O reparen en Ramos, con una belleza más expansiva, arrabalera, de aluvión, regordía. Una guapura cani y algo canalla, sí, pero guapura al cabo. Una imagen adornada de metales y de dorados, de tatuajes y de guitarras, desmesurada y barroca, pagada de sí misma y a menudo aparatosa y esperpéntica, pero en todo caso diametralmente opuesta a la fealdad arisca y abandonada exigible a todo jugador que ocupe el centro de la defensa. Fíjense incluso en el inmenso Nacho, nuestro querido Nacho, quien quizás se halle preguntándose a estas horas por qué a pesar de sus innumerables virtudes futbolísticas nunca ha conseguido adueñarse de la plaza de central. No, no se debe ello a su condición de canterano, como algunos afirman con mala intención, sino a ese aspecto de yerno perfecto, de opositor a notarías, de ducharse rápido después del partido para llegar a casa corriendo y repasar el tema del censo enfitéutico antes de cenar unas croquetas de pollo y un vaso de leche con galletas que le ha preparado su solícita madre. Si Nacho quiere disputar definitivamente la titularidad en el centro de la defensa, desde aquí le sugerimos, humilde pero encarecidamente, que se someta a una operación de cirugía antiestética. Es lo único que le falta para romper en estrella mundial.
cada vez que veo las feas caras de Militao y de Rüdiger presidiendo la defensa, me invade el orgullo inefable de ese madridismo de sólidos cimientos y ausencia de complejos, ese madridismo de zapa y sudor, de esa feliz acuñación de don Santiago sobre la camiseta manchada de sangre y de barro pero nunca de vergüenza, que constituye la esencia del madridismo
Así que, efectivamente, yo celebro que hayamos recuperado la tradición de los centrales feos, interrumpida desde los ya lejanos tiempos del nunca suficientemente ponderado Iván Campo, cuya imagen debería presidir la taquilla de todo defensa que porte el escudo del Real Madrid. La tradición del gran Gregorio Benito, cuyo mote de Hacha Brava no obedeció precisamente a su inexistente afición a anunciar perfumes en televisión, y de tantos otros. Cada vez que veo las feas caras de Militao y de Rüdiger presidiendo la defensa, me sobreviene la tranquilidad, la paz de espíritu que da el saber que no serán nuestros árboles, sino los del rival, los que caigan al suelo; cada vez que veo las feas caras de Militao y de Rüdiger presidiendo la defensa, sé, sin asomo de duda, que se aplicará a rajatabla el "o pasa el balón o pasa el hombre, pero nunca los dos" que constituye el primer mandamiento del catecismo futbolístico; cada vez que veo las feas caras de Militao y de Rüdiger presidiendo la defensa, me invade el orgullo inefable de ese madridismo de sólidos cimientos y ausencia de complejos, ese madridismo de zapa y sudor, de esa feliz acuñación de don Santiago sobre la camiseta manchada de sangre y de barro pero nunca de vergüenza, que constituye la esencia del madridismo.
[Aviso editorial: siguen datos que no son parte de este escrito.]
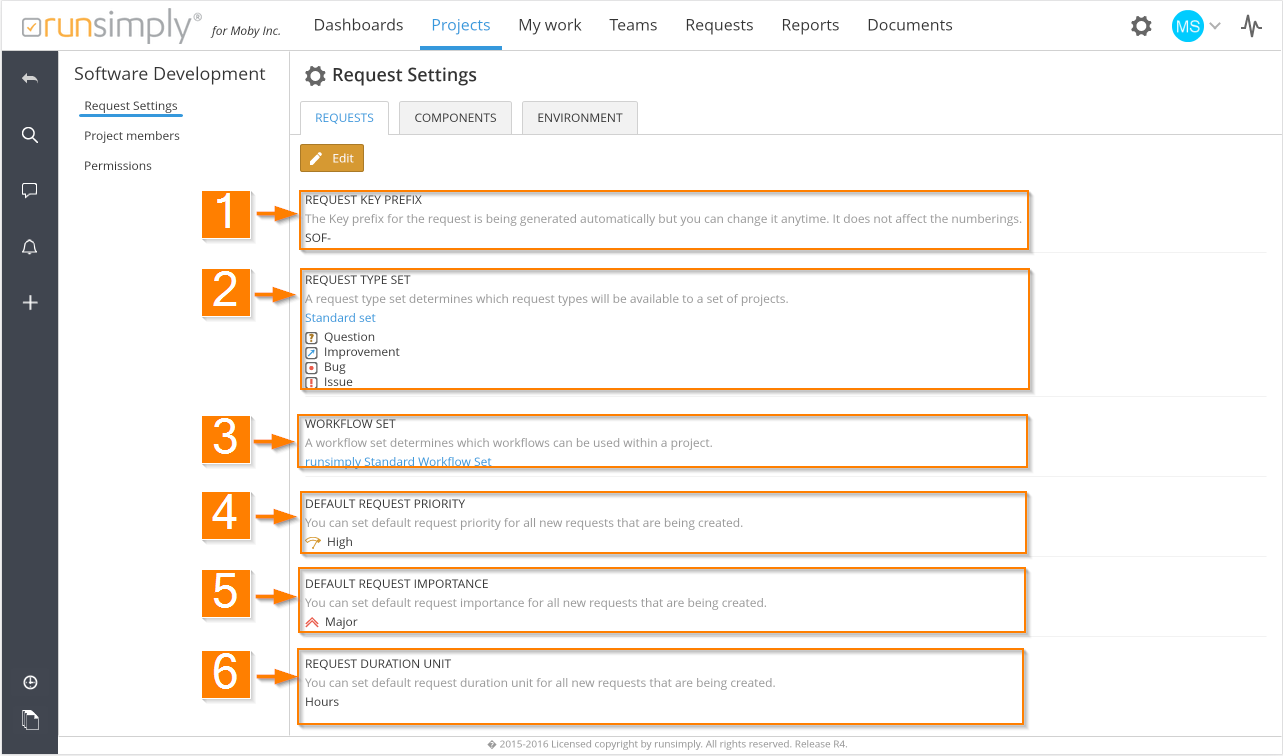The height and width of the screenshot is (756, 1283).
Task: Open runsimply Standard Workflow Set link
Action: click(x=398, y=462)
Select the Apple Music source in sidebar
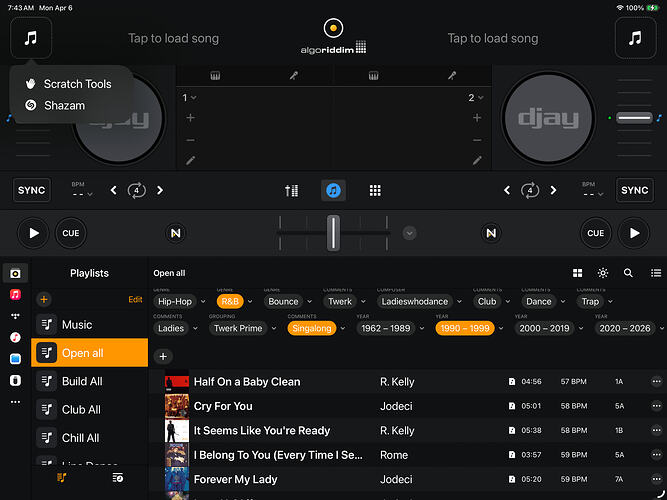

Porque, amigos, el madridismo es triunfo y es éxito y es grandeza. Pero esa grandeza sería imposible si no estuviera edificada sobre los cimientos de la tradición de fealdad intimidante de nuestros centrales, de ese aspecto siniestro, hosco, fiero, que amedrenta al rival aun antes de comenzar el partido. Como cualquier militar sabe, las guerras comienzan a ganarse antes de que suene el primer disparo. Con Militao y Rüdiger en el centro de la defensa, sólo la gloria puede esperarnos.